Encapsulation of probiotics with poly-γ-glutamic acid alters gut microbiota and short-chain fatty acid content by maintaining cell viability in the gastrointestinal tract

Abstract

The viability of most probiotics is generally reduced by gastric and bile acids during passage through the host's gastrointestinal tract. Therefore, we investigated the effect of encapsulation with poly-γ-glutamic acid (γ-PGA) on the viability and function of probiotics. The protective effect of γ-PGA encapsulation at different γ-PGA concentrations (0.25, 0.5, 0.75, and 1.0%) and simulated gastric juice (SGJ) exposure times (1, 2, and 3 h) was assessed. The viability of all probiotics was either completely lost or significantly reduced within 3 h of exposure to SGJ under non-encapsulation conditions. In contrast, γ-PGA encapsulation at a concentration of 0.25–1.00% maintained the viability of all SGJ-exposed strains.
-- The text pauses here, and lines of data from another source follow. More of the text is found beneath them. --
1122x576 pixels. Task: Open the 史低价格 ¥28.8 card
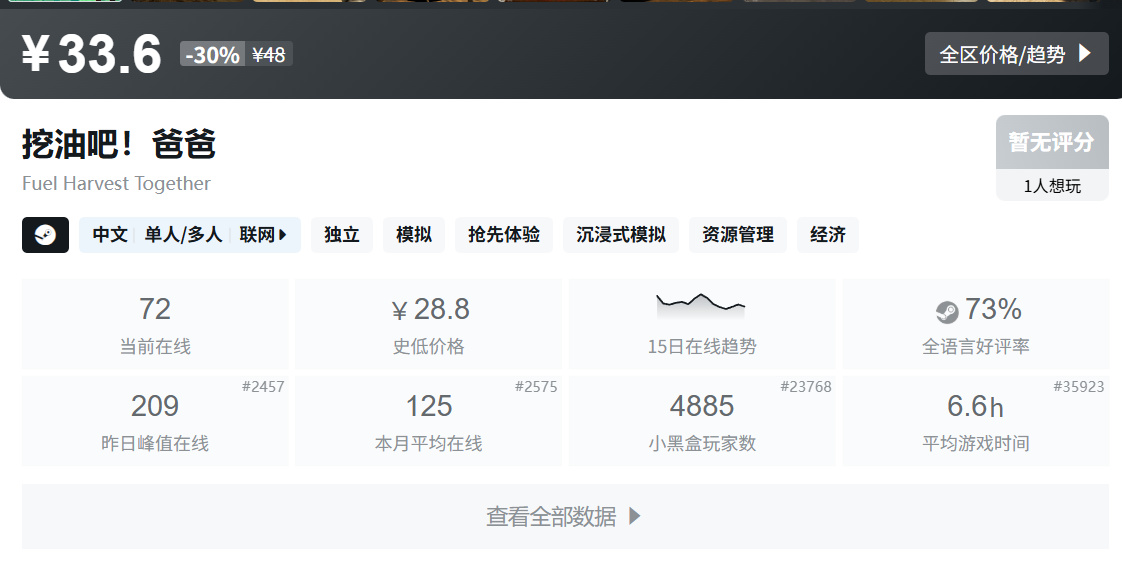pyautogui.click(x=429, y=324)
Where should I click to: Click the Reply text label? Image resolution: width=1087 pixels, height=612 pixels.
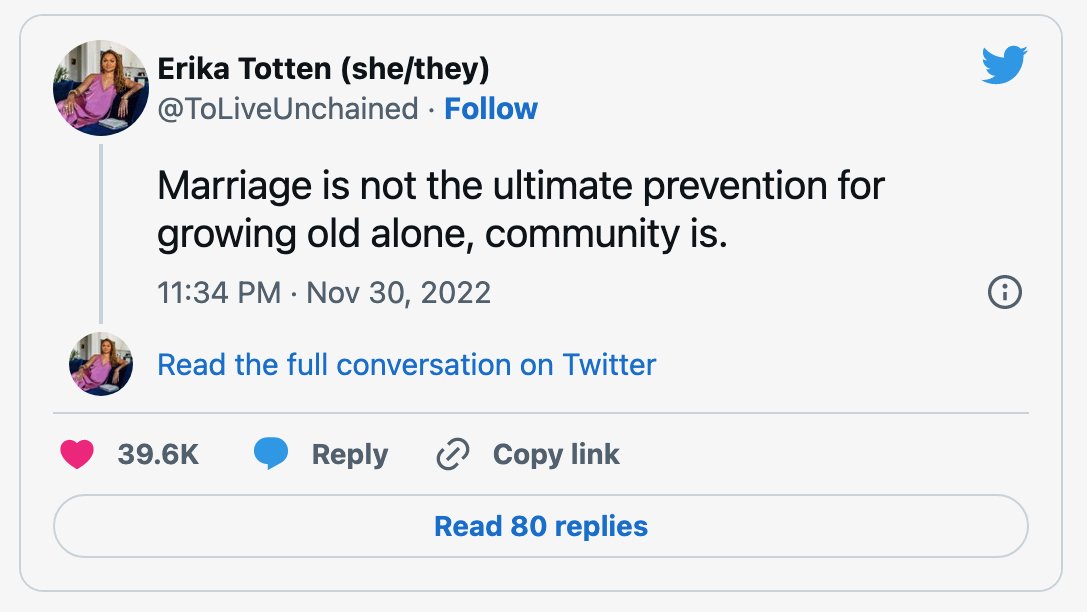pyautogui.click(x=349, y=455)
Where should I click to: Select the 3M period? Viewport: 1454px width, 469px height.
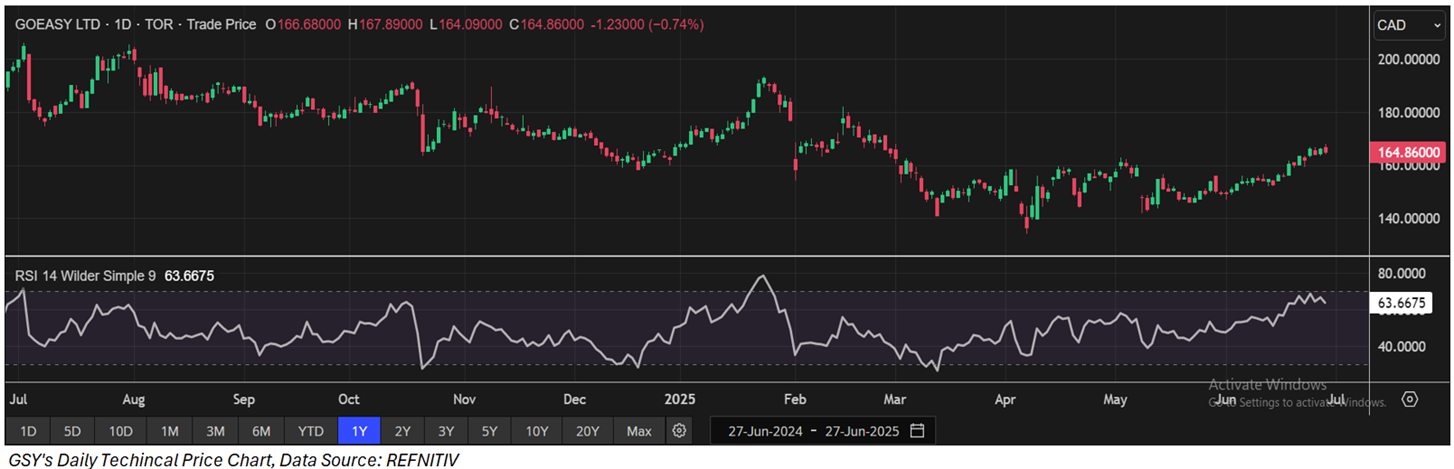pos(215,431)
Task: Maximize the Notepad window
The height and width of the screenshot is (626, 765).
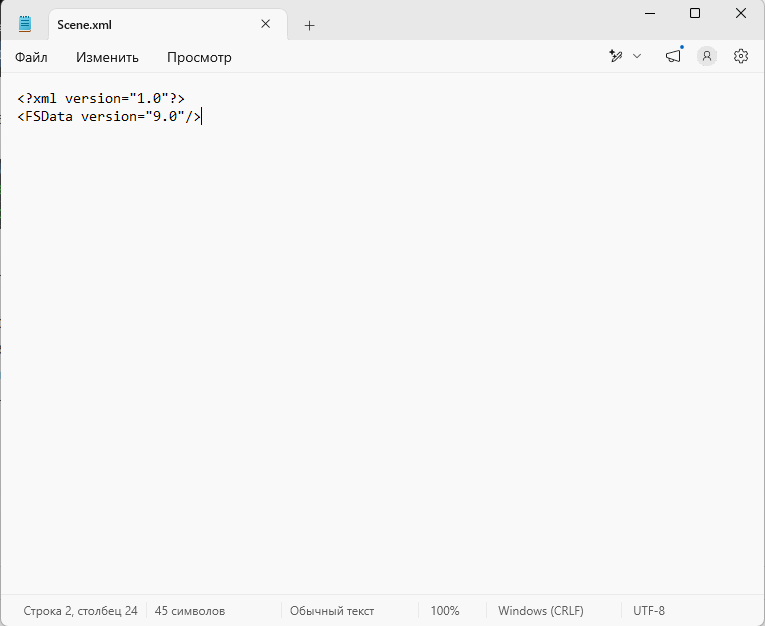Action: pos(695,13)
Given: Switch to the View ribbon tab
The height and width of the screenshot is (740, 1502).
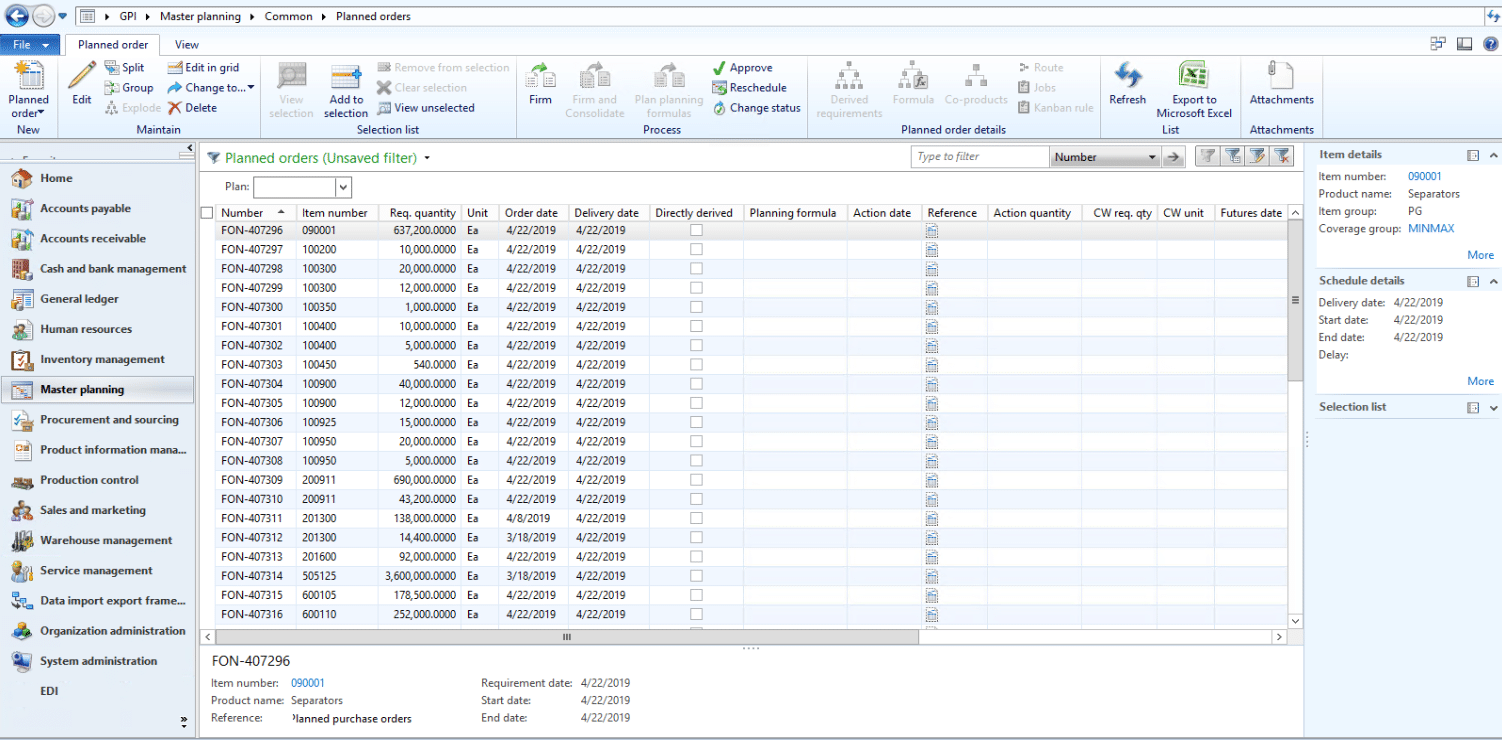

In an in vitro gastrointestinal digestion experiment simulating the oral, gastric, and duodenal phases, encapsulation resulted in a higher survival rate than that associated with non-encapsulation. In vivo experiments involving oral administration of encapsulated Limosilactobacillus reuteri to mice showed that encapsulation increased the abundance of the genus Lactobacillus in the gut microbiota and increased propionic acid content among the short-chain fatty acids (SCFAs) analyzed. In addition, live probiotic cell concentrations in mouse feces were found to be significantly higher in the encapsulated probiotic-fed group than in the non-encapsulation group. The present findings demonstrate that γ-PGA encapsulation maintains the viability of probiotics in the gastrointestinal tract of the host, while providing beneficial effects on changes in the gut microbiota and SCFA content.